Honorifics in Korea: language and culture explained

As a foreigner in South Korea, you might feel overwhelmed by the plethora of questions asked of you by your hosts, including and especially, what your age is.

While it may seem like a rather personal question, in Korea, this is a critical element of ensuring that your hosts address you by the correct title.

This is a deeply-ingrained cultural norm that seeks to show high levels of respect to the addressee.

That’s why honorifics in Korean language are so important.

In this blog post, we’ll talk about some common customs in Korean culture and some of the titles that one may be assigned in order to show the appropriate levels of respect.

The art of pouring soju

There’s a Korean saying which identifies the “proper” amount to drink and it goes like this: “il bul, sam so, o ui, chil gwa.” Essentially, it means “don’t stop with one glass; three glasses are not enough; five glasses is a proper amount, and seven glasses is too much.”

With this in mind, it comes as no surprise that there’s a high consumption of hard liquors in Korea and getting drunk, and quickly at that, is a normal part of Korean culture.

One such hard liquor is soju. A see-through drink with a high alcohol content, it is perceived as an inexpensive way of getting drunk quickly.

In the West, drinking entails the pouring of a drink and handing it to your guests, who then proceed to enjoy the said drink.
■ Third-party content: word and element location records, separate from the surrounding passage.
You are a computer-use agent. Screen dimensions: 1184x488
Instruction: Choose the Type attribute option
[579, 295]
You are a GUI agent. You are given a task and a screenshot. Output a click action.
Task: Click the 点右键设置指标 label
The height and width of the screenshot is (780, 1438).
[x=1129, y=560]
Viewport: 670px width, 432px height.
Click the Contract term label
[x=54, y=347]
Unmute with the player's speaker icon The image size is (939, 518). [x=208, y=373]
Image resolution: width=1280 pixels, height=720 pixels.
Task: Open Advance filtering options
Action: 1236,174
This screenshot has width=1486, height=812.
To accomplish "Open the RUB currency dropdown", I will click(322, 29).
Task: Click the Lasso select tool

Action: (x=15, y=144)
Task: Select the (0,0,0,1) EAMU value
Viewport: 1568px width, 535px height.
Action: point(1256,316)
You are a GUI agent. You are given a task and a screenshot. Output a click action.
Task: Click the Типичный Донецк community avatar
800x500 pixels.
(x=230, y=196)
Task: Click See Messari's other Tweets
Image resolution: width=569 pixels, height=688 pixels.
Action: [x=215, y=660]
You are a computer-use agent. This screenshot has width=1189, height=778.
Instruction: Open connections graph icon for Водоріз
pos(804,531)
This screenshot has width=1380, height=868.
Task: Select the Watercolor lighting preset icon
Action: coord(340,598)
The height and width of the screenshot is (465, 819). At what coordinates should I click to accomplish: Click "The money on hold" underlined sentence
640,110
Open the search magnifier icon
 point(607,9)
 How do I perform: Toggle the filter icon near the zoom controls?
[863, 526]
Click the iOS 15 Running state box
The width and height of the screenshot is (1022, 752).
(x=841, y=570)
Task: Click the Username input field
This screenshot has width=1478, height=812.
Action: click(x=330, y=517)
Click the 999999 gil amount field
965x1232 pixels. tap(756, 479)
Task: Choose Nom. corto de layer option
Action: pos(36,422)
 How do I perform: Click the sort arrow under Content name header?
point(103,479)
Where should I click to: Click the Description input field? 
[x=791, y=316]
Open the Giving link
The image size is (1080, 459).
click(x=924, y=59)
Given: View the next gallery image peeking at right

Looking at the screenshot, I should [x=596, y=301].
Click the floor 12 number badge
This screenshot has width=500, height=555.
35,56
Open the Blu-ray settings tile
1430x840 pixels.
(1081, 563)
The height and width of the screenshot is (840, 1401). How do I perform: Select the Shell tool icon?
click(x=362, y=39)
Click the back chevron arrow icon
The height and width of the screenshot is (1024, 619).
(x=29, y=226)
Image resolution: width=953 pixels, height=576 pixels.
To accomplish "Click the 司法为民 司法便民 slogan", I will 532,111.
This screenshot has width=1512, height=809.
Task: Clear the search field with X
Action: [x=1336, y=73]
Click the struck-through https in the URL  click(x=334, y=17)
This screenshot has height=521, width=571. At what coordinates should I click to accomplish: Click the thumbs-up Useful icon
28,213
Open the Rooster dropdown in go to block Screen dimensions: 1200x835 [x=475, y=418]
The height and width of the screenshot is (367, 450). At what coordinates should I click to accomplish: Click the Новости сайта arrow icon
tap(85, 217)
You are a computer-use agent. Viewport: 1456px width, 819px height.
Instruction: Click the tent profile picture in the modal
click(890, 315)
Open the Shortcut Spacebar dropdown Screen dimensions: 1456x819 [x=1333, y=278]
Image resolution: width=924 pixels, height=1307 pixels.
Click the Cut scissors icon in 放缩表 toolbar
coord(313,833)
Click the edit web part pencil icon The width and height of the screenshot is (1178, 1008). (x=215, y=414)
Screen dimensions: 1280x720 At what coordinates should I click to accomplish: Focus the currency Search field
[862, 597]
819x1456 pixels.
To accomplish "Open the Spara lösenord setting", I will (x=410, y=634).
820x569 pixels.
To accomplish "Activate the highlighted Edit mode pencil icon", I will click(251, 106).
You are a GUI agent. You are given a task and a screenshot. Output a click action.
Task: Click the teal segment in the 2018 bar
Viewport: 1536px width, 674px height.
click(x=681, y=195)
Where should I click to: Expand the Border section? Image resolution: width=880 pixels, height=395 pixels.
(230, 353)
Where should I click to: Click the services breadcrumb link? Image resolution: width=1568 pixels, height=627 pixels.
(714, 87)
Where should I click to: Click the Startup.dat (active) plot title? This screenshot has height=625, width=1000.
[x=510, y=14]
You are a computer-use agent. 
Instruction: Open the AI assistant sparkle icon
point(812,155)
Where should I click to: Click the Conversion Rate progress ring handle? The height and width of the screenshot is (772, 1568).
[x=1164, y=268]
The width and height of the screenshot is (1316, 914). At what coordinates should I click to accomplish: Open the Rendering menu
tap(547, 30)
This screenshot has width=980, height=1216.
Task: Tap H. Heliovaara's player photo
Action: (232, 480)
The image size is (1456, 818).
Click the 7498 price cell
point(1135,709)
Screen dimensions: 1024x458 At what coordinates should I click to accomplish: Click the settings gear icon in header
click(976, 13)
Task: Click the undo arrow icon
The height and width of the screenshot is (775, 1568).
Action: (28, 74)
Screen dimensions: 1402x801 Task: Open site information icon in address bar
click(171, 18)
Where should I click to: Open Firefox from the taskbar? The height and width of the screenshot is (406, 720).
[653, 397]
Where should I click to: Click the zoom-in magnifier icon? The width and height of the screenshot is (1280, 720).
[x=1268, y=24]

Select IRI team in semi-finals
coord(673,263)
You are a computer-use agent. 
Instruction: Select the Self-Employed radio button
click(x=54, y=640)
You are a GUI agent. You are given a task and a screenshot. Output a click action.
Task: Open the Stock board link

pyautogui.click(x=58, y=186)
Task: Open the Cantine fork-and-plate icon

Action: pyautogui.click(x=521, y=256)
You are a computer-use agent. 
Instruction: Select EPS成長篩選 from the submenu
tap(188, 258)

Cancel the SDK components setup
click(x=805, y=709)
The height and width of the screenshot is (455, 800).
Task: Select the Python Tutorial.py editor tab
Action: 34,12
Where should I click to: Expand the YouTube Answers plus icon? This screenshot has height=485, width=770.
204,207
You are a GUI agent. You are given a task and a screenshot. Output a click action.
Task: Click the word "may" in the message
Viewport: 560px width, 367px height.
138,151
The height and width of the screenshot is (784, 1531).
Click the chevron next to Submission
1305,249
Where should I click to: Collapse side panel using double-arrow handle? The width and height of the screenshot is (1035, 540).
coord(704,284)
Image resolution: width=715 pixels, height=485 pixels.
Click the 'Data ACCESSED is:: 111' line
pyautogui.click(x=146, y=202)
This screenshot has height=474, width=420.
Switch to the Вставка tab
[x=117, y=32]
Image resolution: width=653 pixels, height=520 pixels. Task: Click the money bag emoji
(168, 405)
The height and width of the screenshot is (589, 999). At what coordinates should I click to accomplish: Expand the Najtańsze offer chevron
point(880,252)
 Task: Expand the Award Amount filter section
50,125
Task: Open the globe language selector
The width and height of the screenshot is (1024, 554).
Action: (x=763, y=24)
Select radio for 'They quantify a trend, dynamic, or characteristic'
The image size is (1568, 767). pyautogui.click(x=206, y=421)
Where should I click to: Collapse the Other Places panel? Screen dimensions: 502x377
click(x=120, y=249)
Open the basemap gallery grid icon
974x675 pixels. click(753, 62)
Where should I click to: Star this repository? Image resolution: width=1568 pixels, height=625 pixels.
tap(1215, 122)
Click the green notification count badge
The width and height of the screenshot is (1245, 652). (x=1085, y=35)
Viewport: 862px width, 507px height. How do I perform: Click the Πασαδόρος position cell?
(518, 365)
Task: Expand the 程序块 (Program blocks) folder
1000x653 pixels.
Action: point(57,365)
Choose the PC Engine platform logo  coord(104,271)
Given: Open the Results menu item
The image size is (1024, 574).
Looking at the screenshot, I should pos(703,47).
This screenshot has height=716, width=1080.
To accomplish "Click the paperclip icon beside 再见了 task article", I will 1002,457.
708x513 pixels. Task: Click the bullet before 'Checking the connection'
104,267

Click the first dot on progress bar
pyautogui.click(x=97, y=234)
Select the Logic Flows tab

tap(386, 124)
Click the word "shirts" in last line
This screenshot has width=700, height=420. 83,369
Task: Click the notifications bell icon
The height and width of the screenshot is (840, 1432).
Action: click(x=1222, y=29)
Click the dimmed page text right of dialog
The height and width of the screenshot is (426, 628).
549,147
In Korea, on the other hand, there are a set of rules and procedures to ensure that your drinking does not offend those around you; especially people of the older generation.

So, how does one pour and drink soju without causing offence?

The first step is to identify the most respected spot at a Korean drinking table. This is normally the place on the floor nearest to the fireplace or somewhere where one can sit against a wall and see the entrance door. This seat is reserved for your superiors or people who are older than you.

Once the seating has been taken care of, you’ll want to offer the first glass of soju to the oldest person first. The person pouring should pour the drink with both hands. The soju bottle should be held with the right hand, while your left hand should be placed under your right arm.

There are two other general “rules” for drinking and pouring soju, and they may be the most important ones for you to keep in mind. They are related to when the host proposes a drink to a guest, and when an elderly person offers a drink.

In the former case, the guest needs to pick up and hold their glass using both hands, while the host proceeds to pour the drink. Once poured, the guest needs to turn their head away from their host and consume the drink quickly. Instead of putting the glass down on the table once finished, the guest should offer their same glass to the host and pour them a drink as well. The glass should always be offered using the right hand.

Meanwhile, in the latter case, when an elderly person offers alcohol, the person on the receiving side should stand up, bow and accept the glass with both hands. After the elderly person has finished pouring, the younger person can sit down and drink. It’s considered inappropriate to drink before the elder person raises the glass and to decline a glass that such a person is offering.

The importance of Korean titles

translating Korean
With something as seemingly simple as pouring soju, it gets even more complicated when it comes to calling a Korean person by their proper title.

As mentioned above, a person’s age is critical in how you will be addressed and what cultural norms will be followed in order to ensure a respectful and professional relationship.

With over 19 honorific titles in Korea, it’s bound to get confusing, though!

The title of the person will depend on their age (even if they’re just a few months older than you), their relationship to you or their position in a formal environment.

For example, you may call an older male person “oppa”, which is literally translated as “older brother”. But, even in this case, there’s also the option of calling an older male “hyeong” or “hyung”.

Can you imagine how difficult it becomes when referring to a senior male or female, who might be your superiors in a company?

While there were previously eight levels of honorific titles in Korea, today, there are around four to six.

Honorifics start as early as kindergarten and not using the right title has been shown to have severe consequences, the least of which have been the severing of relationships due to the lack of respect.

In order to be successful in showing the appropriate levels of respect in Korea, avoid using the person’s first name.

However, if you do use a first name, follow this by the person’s title.

In order to follow the correct etiquette, use the person’s surname followed by their titles.

These may include, but are not limited to, some of the following:

회장님 (hoejang-nim) – Chairman/Chairwoman

이사님 (isa-nim) – Director

사원 (sawon) – Employee

Final thoughts

Korea is a beautiful country with a very rich culture and history.

It would be wise for you to be as prepared as possible when it comes to the proper forms of etiquette when pouring soju or addressing people of a higher rank or age than you.

This will help ensure you forge strong relationships with your Korean counterparts and have fulfilling conversations without offending anyone!